## [DATA FOR REVIEW]
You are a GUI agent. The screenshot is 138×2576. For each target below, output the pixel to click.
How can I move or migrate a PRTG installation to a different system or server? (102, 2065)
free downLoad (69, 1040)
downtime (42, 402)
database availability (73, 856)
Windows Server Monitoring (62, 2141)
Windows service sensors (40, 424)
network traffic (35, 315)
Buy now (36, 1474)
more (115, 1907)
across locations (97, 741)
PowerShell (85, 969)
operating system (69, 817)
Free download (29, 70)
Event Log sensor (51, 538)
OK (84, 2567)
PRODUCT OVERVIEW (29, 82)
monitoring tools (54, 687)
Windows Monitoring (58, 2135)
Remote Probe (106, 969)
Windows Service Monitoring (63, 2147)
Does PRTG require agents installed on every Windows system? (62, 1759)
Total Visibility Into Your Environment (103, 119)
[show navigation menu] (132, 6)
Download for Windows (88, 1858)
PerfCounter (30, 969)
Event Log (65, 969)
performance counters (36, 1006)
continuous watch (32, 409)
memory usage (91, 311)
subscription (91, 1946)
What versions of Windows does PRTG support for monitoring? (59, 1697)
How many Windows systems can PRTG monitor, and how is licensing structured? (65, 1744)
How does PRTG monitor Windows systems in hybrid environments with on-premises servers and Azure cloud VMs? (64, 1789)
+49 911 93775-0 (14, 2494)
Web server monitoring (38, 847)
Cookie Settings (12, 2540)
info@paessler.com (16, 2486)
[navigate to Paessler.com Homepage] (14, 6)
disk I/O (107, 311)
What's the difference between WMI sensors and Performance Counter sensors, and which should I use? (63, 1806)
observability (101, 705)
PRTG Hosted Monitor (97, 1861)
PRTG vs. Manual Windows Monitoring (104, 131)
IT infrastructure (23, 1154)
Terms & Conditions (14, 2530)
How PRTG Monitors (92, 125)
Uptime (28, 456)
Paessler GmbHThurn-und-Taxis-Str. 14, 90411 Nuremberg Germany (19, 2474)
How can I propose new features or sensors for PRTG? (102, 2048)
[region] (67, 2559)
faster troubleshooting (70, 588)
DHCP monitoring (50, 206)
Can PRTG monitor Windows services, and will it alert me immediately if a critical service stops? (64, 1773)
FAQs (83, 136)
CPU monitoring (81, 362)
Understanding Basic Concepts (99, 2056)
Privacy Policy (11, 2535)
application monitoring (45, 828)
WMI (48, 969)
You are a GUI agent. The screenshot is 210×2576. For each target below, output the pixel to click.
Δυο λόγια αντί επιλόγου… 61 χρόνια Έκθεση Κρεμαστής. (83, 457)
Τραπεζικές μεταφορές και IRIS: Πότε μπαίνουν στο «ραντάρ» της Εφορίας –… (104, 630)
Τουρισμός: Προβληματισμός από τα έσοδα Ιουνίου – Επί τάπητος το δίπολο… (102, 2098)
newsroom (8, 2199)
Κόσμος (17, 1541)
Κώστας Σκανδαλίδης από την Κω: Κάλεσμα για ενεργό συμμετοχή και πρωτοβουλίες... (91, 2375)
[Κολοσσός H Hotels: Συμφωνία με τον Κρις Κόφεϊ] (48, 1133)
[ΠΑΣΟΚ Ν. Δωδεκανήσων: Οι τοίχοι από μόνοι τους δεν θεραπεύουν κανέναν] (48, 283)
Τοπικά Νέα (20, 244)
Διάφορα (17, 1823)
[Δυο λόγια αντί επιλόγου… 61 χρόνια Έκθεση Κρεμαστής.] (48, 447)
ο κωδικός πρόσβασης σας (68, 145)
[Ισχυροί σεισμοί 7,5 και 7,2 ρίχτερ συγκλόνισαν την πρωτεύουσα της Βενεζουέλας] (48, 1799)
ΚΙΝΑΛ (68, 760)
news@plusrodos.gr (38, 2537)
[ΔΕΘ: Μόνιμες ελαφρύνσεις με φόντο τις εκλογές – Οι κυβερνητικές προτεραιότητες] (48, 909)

## [DESCRIPTION OF THE TASK]
Once the line with "[navigate to Paessler.com Homepage] (14, 6)" is found in the records above, print exactly that line and every line after it through the line with "PRTG vs. Manual Windows Monitoring (104, 131)".

## [ANSWER FOR THIS EXERCISE]
[navigate to Paessler.com Homepage] (14, 6)
disk I/O (107, 311)
What's the difference between WMI sensors and Performance Counter sensors, and which should I use? (63, 1806)
observability (101, 705)
PRTG Hosted Monitor (97, 1861)
PRTG vs. Manual Windows Monitoring (104, 131)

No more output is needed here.